Acceptance for me was knowing that I didn’t do anything wrong. Knowing that it could have happened to anyone and being thankful I didn’t have to walk this journey alone.

You may start to dream about the future again. Maybe you start thinking of trying to have another baby. My husband and I were told to wait at least 6 months, so we waited a year before we decided to try again.
For some of you this is a real possibility, but for some this dream never comes true and you ask Jesus to put a new dream in your heart. When you think of your baby you will be able to remember them without the pain you once felt. You will still be sad, but you can smile now through the tears. Your joy will start to return. And you may start to feel guilty because you feel happy. This is normal! You are normal!

My hope rests in the fact that I know, without a doubt, that one day I will see my precious sons again. I know they are in heaven and that one day my arms will be full. Jesus tells us in John 16:22-23 that
 A woman has pain in childbirth because her time has come; but when she brings forth her child, she forgets her anguish because of her joy that a child is born into the world. 22So also you have sorrow now, but I will see you again and your hearts will rejoice, and no one will take away your joy. 23In that day you will no longer ask Me anything. Truly, truly, I tell you, whatever you ask the Father in My name, He will give you.…
Because of this, my faith in Jesus, I know my Joy will fully be restored because WE ARE WORTH IT!

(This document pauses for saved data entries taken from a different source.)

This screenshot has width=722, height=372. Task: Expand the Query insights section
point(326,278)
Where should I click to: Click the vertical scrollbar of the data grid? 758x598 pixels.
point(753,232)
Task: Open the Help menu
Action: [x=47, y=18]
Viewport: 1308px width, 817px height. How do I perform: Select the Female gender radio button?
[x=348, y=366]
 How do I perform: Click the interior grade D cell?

My hope looks like my 2 children living at home. Shane, my son from my husband’s first marriage, is a living miracle. My hope is affirmed when I look at his face and know that he was spared by God at just 26 weeks gestation. My hope is restored when I look at my daughter Sophie, who is 6, and I see all the obstacles she has overcome to get to where she is today. See, just because Jesus gave me the opportunity to have another baby, it didn’t mean it wouldn’t come without its challenges. Soph was born with a rare genetic syndrome that we have done battle with for the last 6 years and that we will continue to battle for the rest of her life.  She is my other miracle.

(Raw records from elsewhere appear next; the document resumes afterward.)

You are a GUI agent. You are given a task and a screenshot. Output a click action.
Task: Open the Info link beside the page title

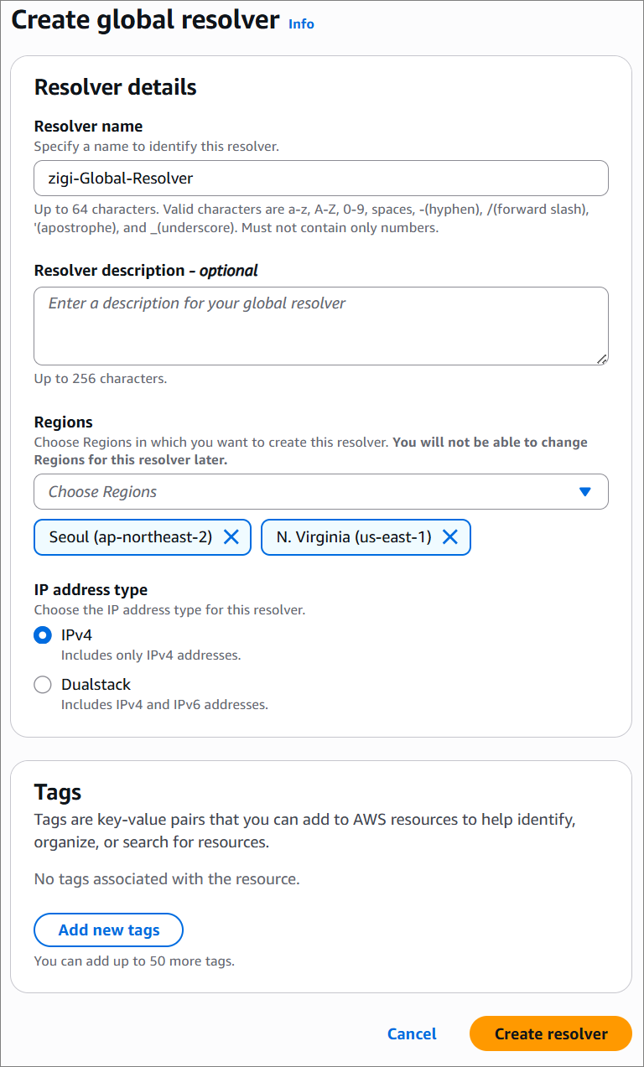301,23
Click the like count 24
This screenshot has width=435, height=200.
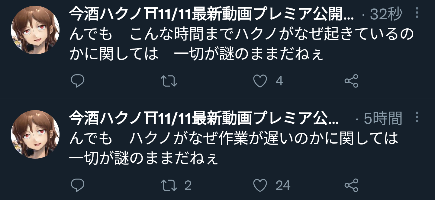coord(283,185)
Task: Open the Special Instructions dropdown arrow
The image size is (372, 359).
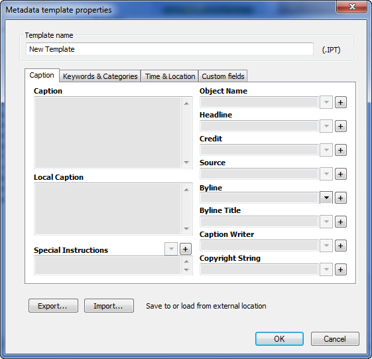Action: 171,249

Wherever you are today on your grief journey know that you aren’t alone. Take a look around, you are surrounded by people who know your pain, people who live with the same pain you feel on a day to day basis. You are surrounded by people who understand your journey. Your journey may not look like theirs, but they know and they are there for you, just as Tiny Purpose and the men and women I have met because of them have been there for me. Don’t try and do this alone, you won’t succeed. You will get discouraged. Let us, let Tiny Purpose, come in and love you, you won’t regret it!

I want to leave you with this quote:
“You will lose someone you can’t live without, and your heart will be badly broken, and the bad news is that you never completely get over the loss of your beloved. But this is also the good news. They live forever in your broken heart that doesn’t seal back up. And you come through. It’s like having a broken leg that never heals perfectly—that still hurts when the weather gets cold, but you learn to dance with the limp.”